_ASSIGNED TASK_. In the records that follow, the lines from the one containing "Task: Open the command field history dropdown" to the one containing "Given: Select Executive Overview in sidebar", inclusive, are to be given again exactly.

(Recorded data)
_ _ _ _ _
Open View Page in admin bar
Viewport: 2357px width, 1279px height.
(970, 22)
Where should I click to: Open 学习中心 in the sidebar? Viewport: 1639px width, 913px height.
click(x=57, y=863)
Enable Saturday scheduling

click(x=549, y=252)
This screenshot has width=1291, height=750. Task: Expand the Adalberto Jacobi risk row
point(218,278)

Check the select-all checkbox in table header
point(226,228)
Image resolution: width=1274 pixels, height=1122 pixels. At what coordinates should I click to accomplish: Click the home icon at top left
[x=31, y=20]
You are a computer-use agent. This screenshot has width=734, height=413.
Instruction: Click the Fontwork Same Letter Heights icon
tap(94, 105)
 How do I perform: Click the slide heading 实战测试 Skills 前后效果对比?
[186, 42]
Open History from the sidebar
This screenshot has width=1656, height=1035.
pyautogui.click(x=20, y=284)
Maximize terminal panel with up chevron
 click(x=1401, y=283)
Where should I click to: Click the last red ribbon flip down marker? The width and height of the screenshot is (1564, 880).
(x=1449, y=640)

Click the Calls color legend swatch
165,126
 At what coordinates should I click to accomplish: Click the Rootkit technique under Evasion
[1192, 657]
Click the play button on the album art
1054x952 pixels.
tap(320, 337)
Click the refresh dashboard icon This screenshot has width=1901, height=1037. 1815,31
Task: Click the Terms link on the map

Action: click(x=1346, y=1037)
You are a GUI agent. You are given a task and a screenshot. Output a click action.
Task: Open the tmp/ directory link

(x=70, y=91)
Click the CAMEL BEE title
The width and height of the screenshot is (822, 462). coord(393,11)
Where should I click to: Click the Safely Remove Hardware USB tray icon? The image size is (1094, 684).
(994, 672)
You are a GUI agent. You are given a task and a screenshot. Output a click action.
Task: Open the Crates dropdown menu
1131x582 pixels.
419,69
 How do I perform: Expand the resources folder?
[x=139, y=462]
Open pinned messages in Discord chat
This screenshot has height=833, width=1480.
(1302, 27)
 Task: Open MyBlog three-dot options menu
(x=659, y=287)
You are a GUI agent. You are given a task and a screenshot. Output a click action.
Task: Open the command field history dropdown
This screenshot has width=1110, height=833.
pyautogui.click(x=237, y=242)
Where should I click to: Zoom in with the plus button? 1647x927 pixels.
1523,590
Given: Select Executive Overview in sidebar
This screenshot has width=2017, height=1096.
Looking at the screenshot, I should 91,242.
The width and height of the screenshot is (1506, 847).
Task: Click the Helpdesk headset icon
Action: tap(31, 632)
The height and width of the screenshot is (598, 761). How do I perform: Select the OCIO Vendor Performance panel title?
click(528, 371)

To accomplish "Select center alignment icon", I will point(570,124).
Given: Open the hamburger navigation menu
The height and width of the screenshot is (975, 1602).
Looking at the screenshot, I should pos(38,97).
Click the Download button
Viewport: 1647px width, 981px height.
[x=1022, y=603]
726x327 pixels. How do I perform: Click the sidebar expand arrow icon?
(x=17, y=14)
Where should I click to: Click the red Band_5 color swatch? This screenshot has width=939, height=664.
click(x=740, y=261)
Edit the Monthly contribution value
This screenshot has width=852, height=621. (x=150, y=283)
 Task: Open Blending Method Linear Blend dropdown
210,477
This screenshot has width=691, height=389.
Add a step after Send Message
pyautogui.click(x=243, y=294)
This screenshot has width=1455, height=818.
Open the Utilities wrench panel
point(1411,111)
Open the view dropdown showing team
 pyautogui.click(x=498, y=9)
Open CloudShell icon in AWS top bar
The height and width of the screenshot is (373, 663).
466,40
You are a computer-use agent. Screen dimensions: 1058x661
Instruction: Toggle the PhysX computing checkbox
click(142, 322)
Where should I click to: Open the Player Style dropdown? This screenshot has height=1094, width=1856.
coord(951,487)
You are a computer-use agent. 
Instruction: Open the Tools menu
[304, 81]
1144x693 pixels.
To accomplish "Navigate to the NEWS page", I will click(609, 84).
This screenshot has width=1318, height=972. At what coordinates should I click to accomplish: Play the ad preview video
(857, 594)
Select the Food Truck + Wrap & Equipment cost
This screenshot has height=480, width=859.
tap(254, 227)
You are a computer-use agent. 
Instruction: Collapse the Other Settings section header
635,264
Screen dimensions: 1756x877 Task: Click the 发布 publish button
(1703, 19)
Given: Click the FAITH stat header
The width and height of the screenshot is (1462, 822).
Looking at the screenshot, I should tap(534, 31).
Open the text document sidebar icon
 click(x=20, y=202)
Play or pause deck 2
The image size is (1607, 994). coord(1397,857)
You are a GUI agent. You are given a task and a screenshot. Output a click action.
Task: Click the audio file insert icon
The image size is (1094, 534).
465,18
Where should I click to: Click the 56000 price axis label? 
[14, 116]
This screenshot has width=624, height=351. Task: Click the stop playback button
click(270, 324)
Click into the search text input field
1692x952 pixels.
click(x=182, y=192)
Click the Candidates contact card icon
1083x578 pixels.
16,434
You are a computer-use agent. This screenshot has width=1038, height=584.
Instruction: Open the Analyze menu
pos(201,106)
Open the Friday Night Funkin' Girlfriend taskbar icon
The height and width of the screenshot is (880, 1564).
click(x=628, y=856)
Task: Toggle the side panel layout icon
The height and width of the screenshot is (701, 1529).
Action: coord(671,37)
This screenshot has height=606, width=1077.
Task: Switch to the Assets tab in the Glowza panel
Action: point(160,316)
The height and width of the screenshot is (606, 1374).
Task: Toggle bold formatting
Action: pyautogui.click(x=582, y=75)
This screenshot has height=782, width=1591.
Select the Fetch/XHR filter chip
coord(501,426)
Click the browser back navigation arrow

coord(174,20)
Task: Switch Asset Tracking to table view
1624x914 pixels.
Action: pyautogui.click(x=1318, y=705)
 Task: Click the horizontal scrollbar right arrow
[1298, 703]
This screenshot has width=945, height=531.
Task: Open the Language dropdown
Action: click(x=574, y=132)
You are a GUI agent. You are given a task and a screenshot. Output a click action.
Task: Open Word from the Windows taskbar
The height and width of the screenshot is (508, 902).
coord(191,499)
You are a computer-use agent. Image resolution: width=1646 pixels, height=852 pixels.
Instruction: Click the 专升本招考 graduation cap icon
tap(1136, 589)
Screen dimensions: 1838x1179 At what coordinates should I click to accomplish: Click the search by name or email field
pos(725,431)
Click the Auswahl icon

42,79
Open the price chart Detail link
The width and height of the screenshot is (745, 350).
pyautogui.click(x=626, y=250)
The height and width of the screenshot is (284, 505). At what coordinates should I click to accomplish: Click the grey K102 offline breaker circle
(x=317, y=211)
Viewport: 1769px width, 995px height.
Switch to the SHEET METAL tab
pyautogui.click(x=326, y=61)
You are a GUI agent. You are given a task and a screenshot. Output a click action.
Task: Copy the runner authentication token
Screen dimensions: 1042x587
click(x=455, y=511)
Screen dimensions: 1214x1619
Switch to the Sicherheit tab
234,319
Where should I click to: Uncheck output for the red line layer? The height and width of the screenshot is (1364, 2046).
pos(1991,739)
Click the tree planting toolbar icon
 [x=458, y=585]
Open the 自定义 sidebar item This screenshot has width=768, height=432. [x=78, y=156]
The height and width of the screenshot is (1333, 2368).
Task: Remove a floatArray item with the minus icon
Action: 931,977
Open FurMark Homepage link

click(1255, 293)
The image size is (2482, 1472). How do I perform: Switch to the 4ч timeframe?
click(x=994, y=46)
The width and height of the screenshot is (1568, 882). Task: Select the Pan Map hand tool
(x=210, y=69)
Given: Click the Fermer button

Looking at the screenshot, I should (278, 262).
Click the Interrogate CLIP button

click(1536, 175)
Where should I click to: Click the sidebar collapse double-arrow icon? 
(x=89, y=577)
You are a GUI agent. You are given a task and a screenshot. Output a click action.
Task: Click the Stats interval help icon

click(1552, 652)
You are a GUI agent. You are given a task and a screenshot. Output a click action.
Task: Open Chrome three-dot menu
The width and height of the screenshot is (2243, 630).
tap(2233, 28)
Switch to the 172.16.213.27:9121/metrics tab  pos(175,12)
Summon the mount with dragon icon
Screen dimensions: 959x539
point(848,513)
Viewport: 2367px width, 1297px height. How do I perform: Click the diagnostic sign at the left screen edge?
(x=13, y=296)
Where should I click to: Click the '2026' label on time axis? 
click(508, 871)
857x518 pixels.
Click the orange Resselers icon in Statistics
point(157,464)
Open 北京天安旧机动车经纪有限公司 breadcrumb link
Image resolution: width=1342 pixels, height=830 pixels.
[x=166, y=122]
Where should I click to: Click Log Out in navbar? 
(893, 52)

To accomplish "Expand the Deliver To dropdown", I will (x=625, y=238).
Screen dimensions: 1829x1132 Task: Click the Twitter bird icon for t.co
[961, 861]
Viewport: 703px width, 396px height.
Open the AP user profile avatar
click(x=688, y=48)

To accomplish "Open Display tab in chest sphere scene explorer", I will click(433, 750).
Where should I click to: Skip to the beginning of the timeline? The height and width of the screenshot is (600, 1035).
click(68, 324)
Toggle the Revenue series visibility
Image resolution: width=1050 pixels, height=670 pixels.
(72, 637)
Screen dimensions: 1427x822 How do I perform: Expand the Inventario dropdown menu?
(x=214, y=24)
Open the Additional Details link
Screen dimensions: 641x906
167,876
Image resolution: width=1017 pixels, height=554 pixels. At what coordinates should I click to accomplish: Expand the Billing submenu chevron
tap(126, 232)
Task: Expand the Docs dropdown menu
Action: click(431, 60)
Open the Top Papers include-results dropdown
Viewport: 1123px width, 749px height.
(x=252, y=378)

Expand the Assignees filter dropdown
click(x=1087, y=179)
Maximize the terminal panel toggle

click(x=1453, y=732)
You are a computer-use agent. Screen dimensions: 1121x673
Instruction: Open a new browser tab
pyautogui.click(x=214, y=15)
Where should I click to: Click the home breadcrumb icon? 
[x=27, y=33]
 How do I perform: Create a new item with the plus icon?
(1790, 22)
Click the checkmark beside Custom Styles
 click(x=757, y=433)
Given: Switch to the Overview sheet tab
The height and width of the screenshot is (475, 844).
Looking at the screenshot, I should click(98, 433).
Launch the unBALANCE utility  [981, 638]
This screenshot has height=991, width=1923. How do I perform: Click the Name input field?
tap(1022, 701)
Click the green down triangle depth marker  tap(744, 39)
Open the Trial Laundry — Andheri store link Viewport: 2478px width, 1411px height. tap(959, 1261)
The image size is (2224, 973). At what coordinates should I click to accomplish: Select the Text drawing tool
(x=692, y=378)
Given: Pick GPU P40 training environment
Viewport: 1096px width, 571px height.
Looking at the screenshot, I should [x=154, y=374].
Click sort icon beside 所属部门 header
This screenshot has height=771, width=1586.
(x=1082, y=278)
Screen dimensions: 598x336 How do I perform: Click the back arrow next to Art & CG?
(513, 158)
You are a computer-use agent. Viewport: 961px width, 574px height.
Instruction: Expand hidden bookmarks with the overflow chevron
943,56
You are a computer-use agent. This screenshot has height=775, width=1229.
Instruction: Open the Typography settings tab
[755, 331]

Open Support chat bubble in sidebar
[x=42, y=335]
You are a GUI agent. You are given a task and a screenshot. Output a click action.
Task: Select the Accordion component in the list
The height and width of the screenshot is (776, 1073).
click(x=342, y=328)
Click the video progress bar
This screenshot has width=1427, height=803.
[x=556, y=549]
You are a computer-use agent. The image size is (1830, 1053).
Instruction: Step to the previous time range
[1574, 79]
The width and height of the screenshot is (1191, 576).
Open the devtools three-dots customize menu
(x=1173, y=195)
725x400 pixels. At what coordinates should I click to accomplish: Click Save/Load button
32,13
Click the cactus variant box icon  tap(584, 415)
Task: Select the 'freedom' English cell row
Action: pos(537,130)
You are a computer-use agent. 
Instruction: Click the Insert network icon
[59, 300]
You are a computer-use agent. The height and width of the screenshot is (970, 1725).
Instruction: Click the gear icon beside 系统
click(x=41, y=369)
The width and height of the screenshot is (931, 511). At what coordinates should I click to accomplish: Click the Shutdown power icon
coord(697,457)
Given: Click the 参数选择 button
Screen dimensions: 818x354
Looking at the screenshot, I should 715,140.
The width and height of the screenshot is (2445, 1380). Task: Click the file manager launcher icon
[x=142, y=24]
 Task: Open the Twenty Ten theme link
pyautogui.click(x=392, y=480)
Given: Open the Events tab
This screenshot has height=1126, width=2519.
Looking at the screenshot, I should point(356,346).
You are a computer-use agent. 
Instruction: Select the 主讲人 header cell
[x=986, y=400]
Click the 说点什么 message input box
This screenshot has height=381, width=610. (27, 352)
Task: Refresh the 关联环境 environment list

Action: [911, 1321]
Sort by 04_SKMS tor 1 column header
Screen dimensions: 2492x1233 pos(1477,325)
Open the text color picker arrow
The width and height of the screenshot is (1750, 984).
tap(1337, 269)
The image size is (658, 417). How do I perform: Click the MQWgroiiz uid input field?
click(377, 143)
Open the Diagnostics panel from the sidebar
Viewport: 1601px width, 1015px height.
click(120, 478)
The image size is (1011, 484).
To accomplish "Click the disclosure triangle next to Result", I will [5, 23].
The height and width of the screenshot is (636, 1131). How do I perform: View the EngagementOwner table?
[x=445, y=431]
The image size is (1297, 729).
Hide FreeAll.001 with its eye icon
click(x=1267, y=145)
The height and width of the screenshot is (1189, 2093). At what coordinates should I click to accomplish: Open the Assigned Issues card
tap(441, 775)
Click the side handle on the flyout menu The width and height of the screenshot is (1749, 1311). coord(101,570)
_ _ _ _ _
_ANSWER SPACE_.
Task: Open the command field history dropdown
This screenshot has width=1110, height=833.
pyautogui.click(x=237, y=242)
Where should I click to: Zoom in with the plus button? 1647x927 pixels.
1523,590
Given: Select Executive Overview in sidebar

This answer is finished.